Une étape importante vers la mise en œuvre intégrale du pacte a été le lancement du premier cycle annuel de gestion de la migration et du nouveau mécanisme de solidarité, qui combine solidarité obligatoire et flexibilité. Cela implique un soutien accru aux États membres soumis à une pression migratoire et, pour les États membres contributeurs, une plus grande flexibilité en ce qui concerne le choix de leurs contributions: relocalisations de demandeurs de protection internationale ou de bénéficiaires d’une protection internationale; contributions financières, y compris pour une action dans un pays tiers ou en rapport avec celui-ci; ou autres mesures de solidarité telles que le déploiement de personnel ou de mesures axées sur le renforcement des capacités.

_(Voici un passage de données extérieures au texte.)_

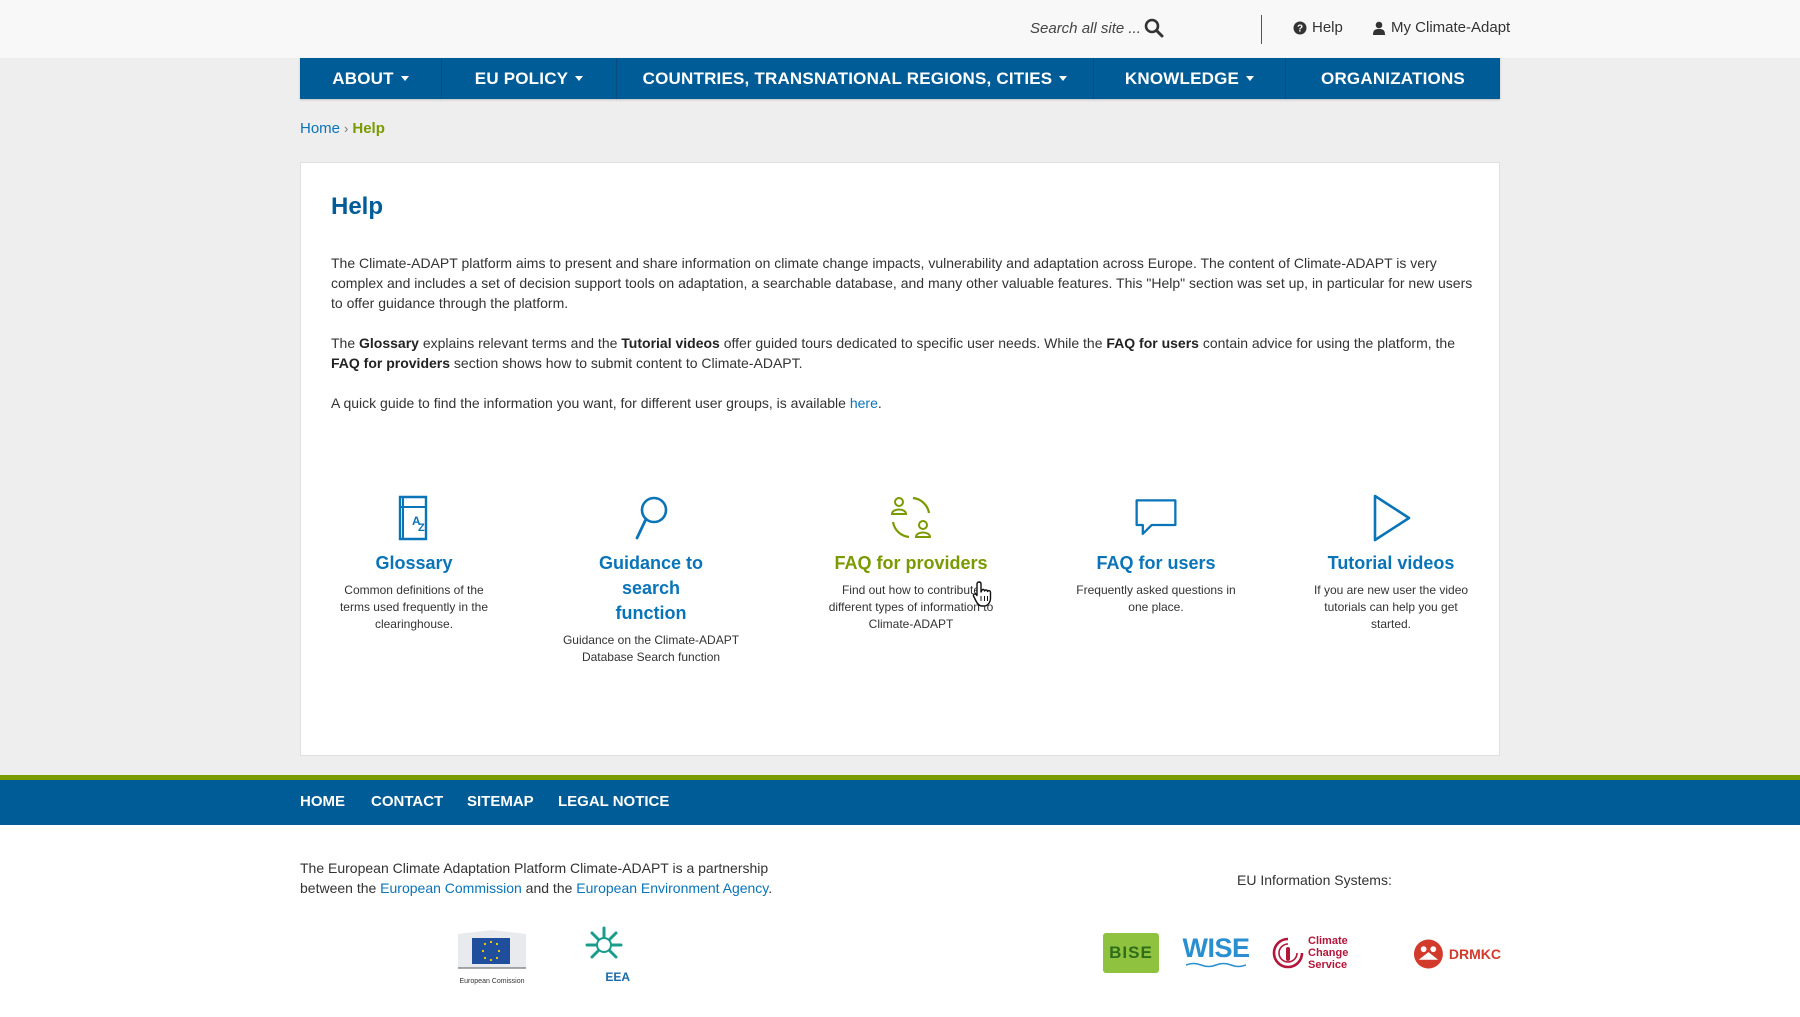  Describe the element at coordinates (1328, 28) in the screenshot. I see `help-label: Help` at that location.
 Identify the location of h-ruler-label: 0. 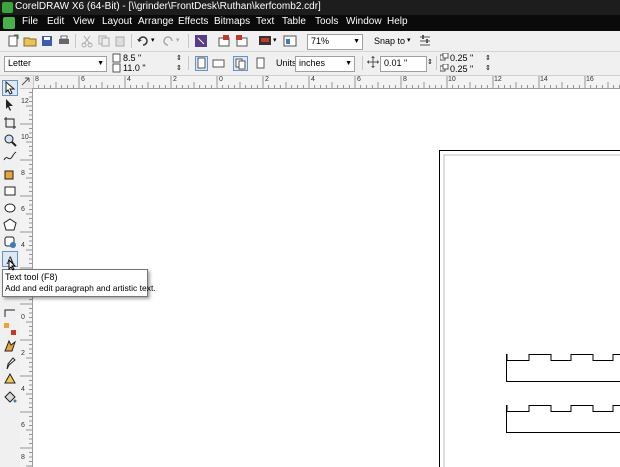
(221, 80).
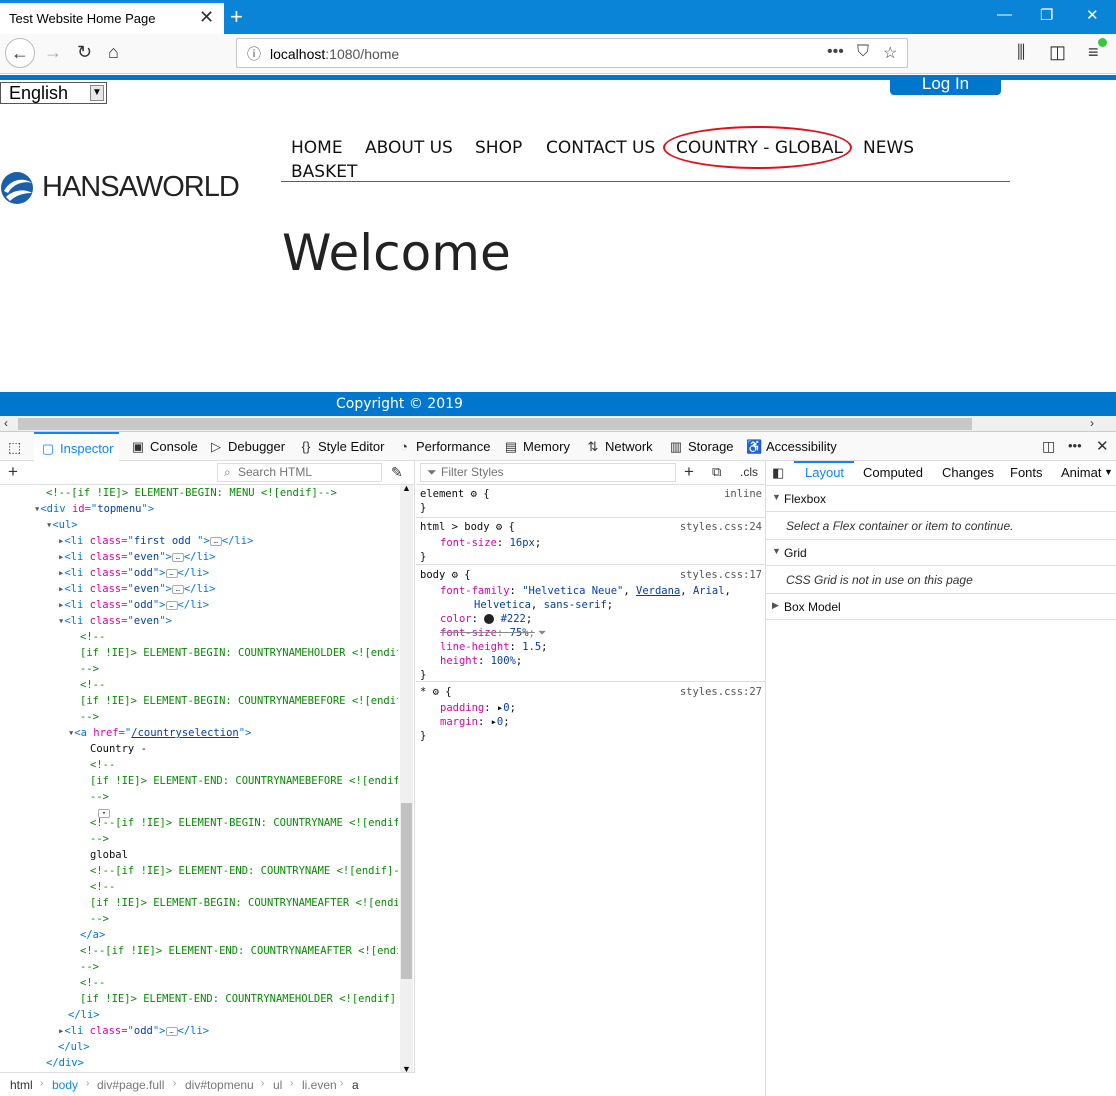 This screenshot has height=1096, width=1116. What do you see at coordinates (320, 1085) in the screenshot?
I see `breadcrumb-li: li.even` at bounding box center [320, 1085].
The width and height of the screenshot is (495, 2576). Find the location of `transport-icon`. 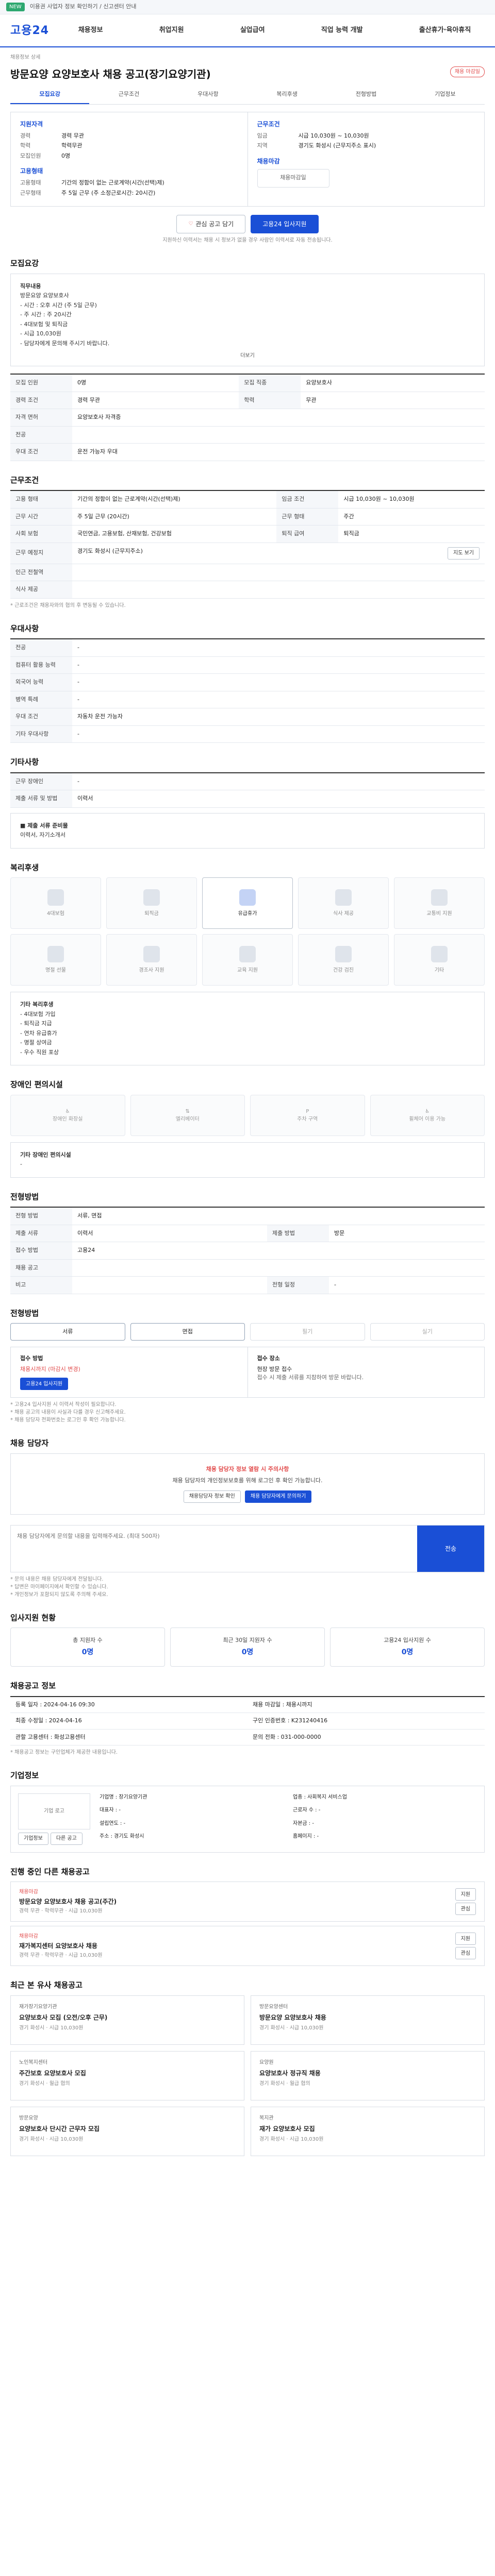

transport-icon is located at coordinates (440, 898).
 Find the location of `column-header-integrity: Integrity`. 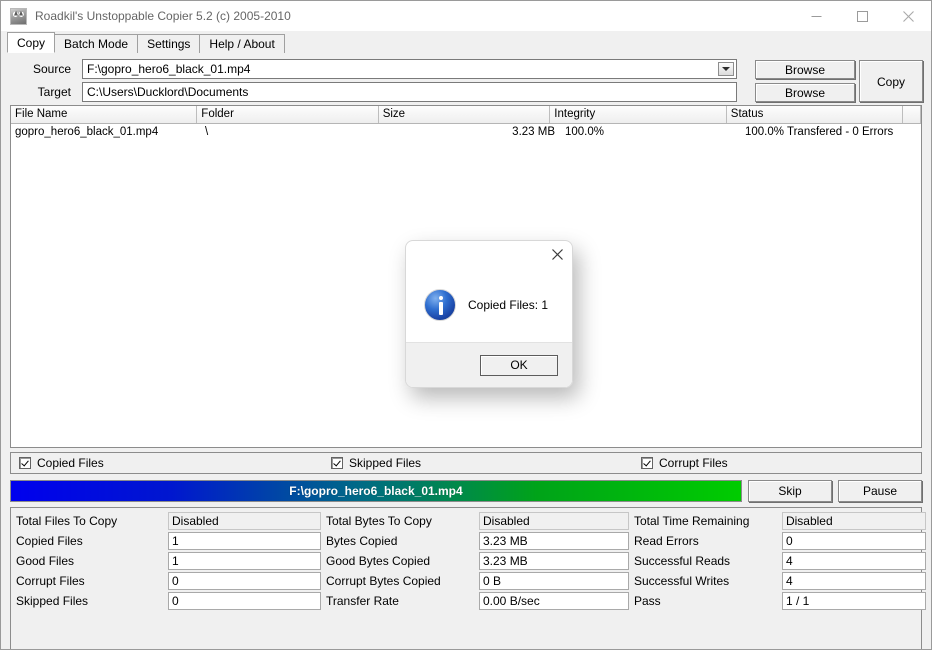

column-header-integrity: Integrity is located at coordinates (638, 114).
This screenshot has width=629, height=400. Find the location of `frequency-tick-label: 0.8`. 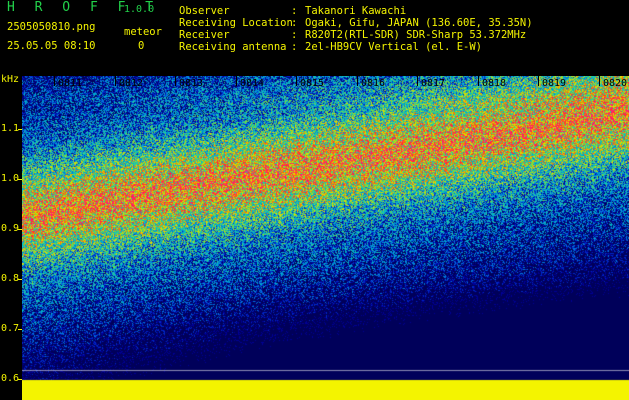

frequency-tick-label: 0.8 is located at coordinates (10, 278).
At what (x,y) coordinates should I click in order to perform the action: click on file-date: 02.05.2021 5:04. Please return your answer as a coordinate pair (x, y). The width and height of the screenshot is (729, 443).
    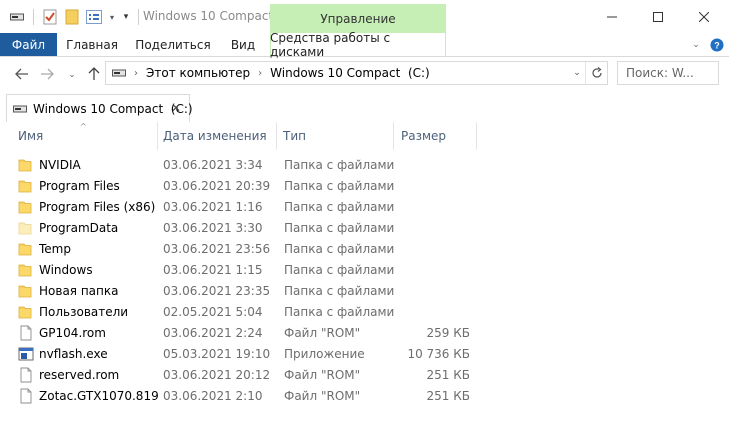
    Looking at the image, I should click on (213, 312).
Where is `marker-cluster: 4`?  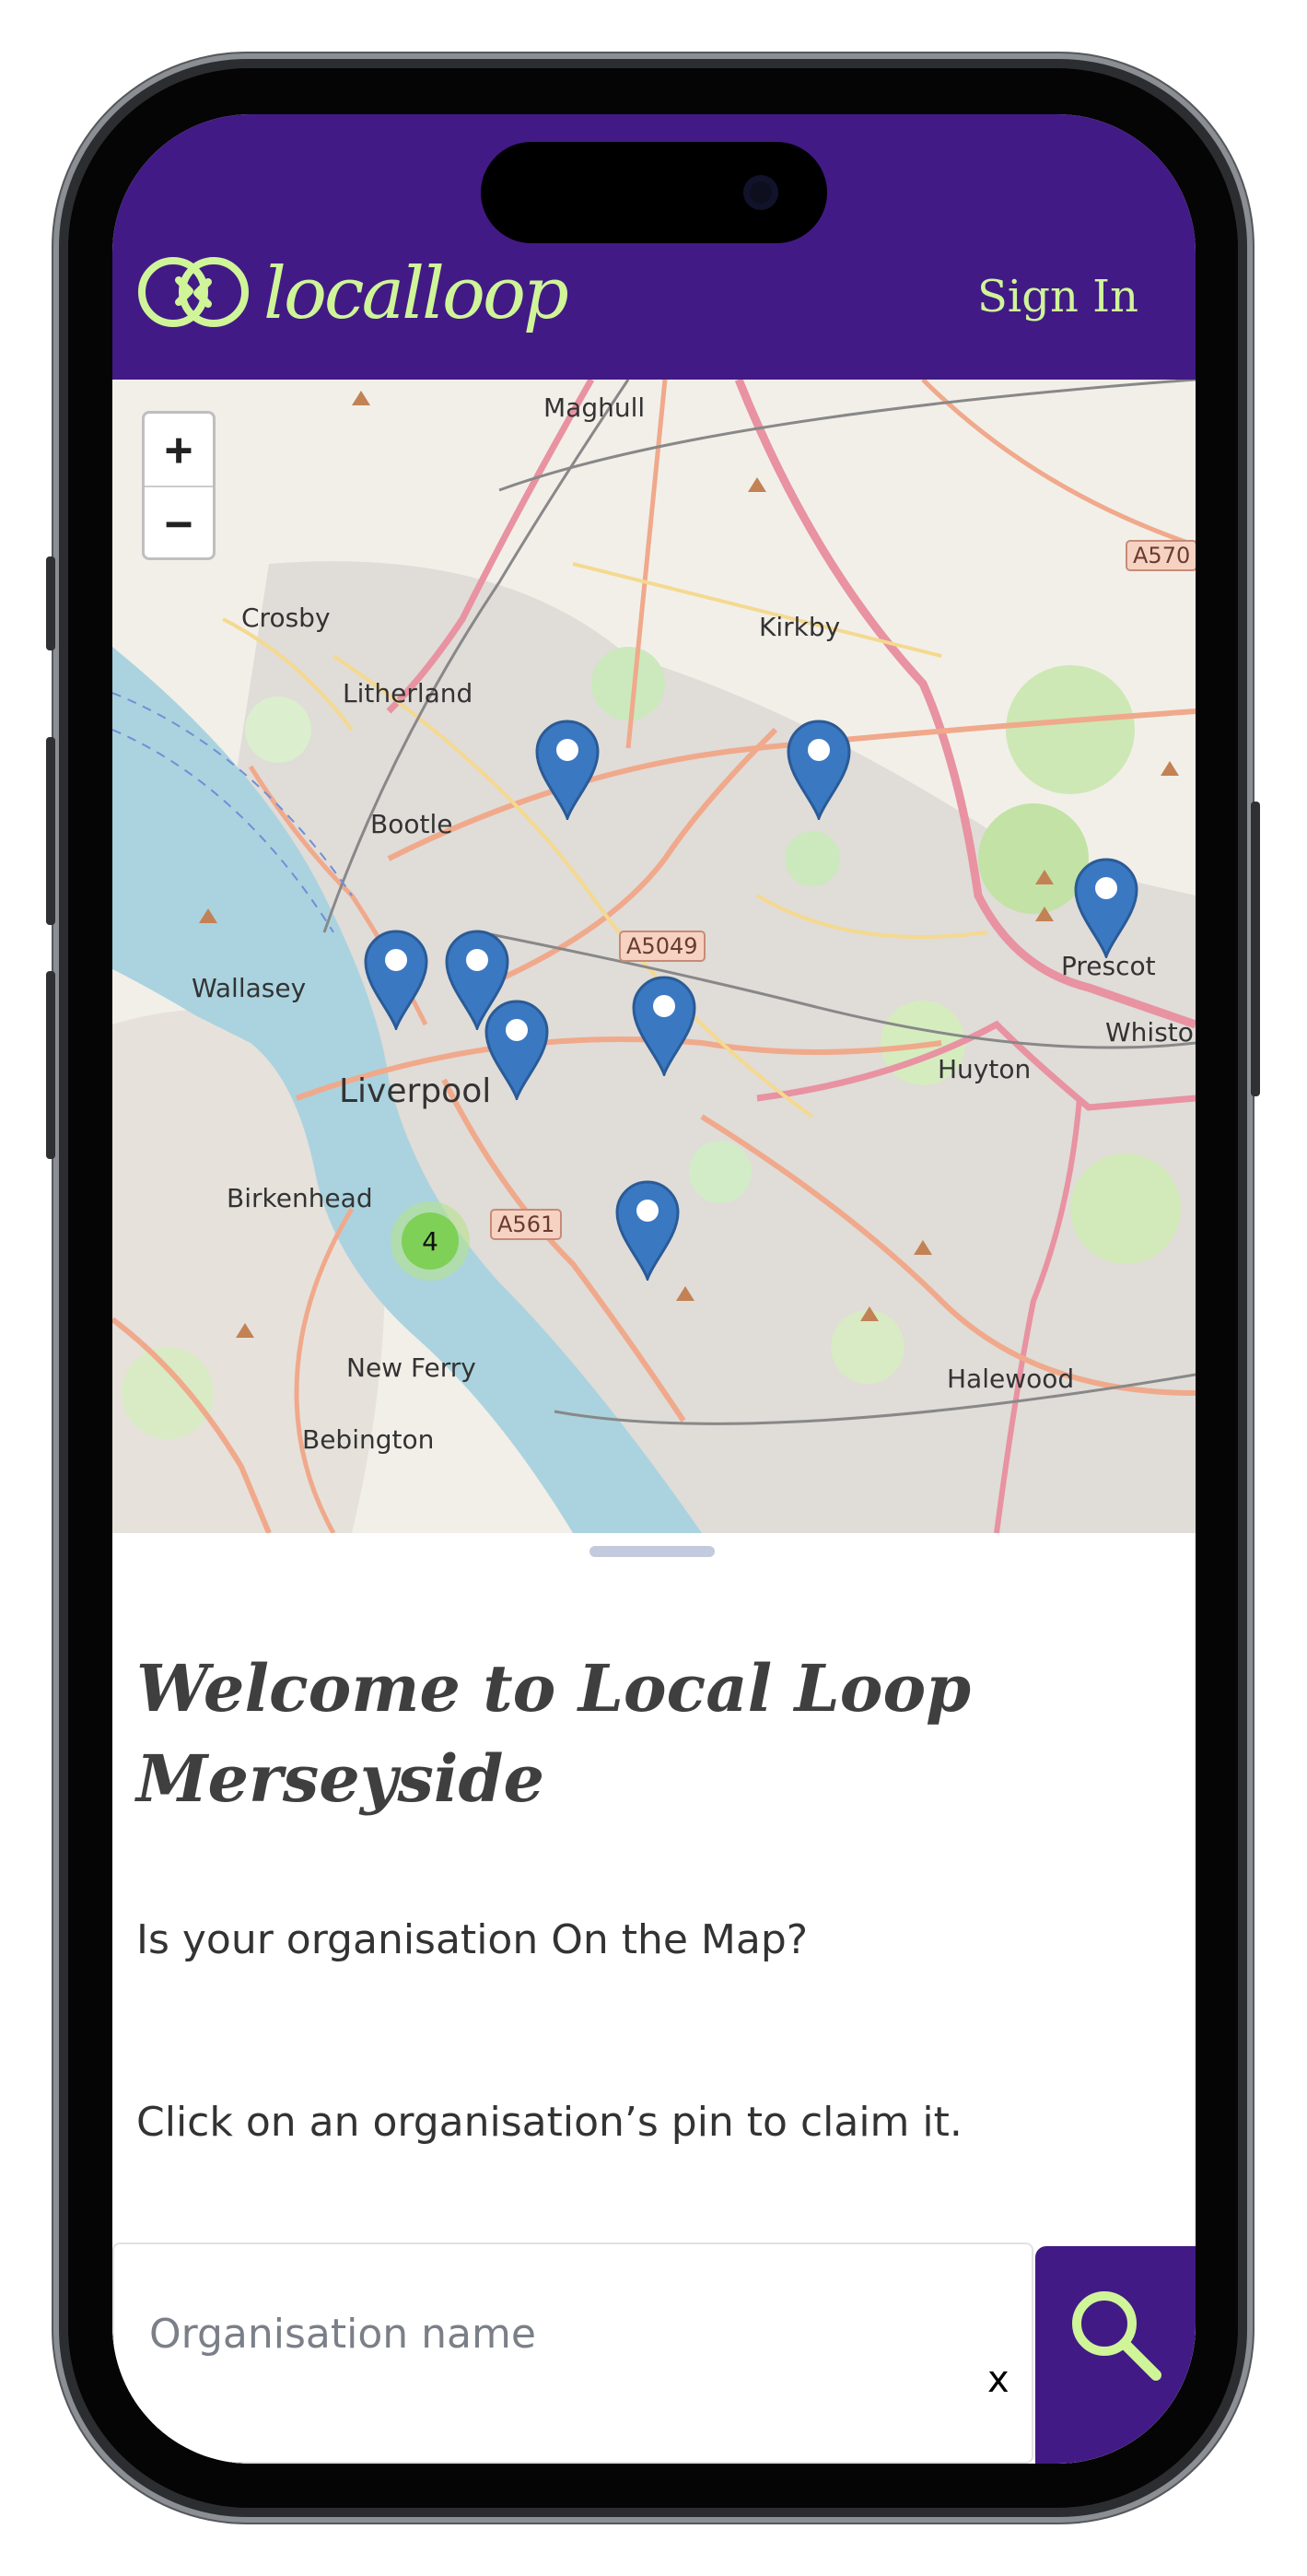
marker-cluster: 4 is located at coordinates (430, 1241).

La Commission a également continué de collaborer avec les États membres afin d’ouvrir des voies légales de migration, en fonction des besoins en compétences de leurs économies et de leurs régions. En juin, l’initiative «Partenariats et financement pour l’inclusion des migrants - ouvrir un nouvel onglet.» a montré avec succès qu’un financement et une collaboration créatifs pouvaient faciliter l’intégration des ressortissants de pays tiers dans les États membres.
L’initiative «Partenariats et financement pour l’inclusion des migrants» favorise l’intégration des migrants en Europe
- 4 projets pilotes (Belgique, Italie, Pays-Bas, Finlande).
- Plus de 600 familles de migrants ont participé à des activités d’intégration.
- 848 professionnels formés à l’inclusion financière des migrants.
- Plus de 1 200 migrants ont bénéficié d’un soutien sur mesure, notamment en matière de formation et d’accompagnement.
- 77 microcrédits accordés, afin d’encourager le travail indépendant et l’autonomie économique.
Supprimer les obstacles concernant:
- l’intégration sur les marchés du travail;
- l’inclusion sociale et la discrimination;
- l’accès à l’éducation et à la formation;
- les complexités administratives et juridiques.